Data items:
════════

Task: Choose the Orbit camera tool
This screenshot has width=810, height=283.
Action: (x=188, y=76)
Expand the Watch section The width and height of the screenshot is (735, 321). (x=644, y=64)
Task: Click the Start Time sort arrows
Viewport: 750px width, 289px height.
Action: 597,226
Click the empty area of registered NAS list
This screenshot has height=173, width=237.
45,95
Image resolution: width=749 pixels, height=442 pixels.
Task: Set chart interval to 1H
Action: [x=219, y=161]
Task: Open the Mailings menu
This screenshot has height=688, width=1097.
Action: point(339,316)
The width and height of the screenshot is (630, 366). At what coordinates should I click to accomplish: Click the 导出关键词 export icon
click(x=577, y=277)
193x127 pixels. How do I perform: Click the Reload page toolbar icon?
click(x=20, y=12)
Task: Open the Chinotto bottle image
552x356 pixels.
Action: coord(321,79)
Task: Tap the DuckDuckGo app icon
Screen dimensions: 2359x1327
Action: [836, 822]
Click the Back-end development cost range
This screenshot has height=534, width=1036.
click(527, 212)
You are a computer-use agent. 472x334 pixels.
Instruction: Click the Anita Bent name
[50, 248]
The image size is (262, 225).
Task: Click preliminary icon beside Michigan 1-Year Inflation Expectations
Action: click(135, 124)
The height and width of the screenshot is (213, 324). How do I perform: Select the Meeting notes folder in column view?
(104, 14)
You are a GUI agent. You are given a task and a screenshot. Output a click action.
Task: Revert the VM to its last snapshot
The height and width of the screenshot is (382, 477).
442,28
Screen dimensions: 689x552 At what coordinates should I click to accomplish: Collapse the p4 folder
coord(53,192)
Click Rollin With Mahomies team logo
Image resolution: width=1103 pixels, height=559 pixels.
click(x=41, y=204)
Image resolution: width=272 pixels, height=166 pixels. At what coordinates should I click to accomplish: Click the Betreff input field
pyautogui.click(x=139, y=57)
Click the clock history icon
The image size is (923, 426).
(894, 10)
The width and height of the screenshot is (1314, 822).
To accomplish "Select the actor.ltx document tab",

════════

• _Task goal_
What lines in the data above carry "agent"? Return them all.

• _Finished exercise_
You are a computer-use agent. 472x334 pixels.
You are a GUI agent. You are given a task and a screenshot. Output a click action.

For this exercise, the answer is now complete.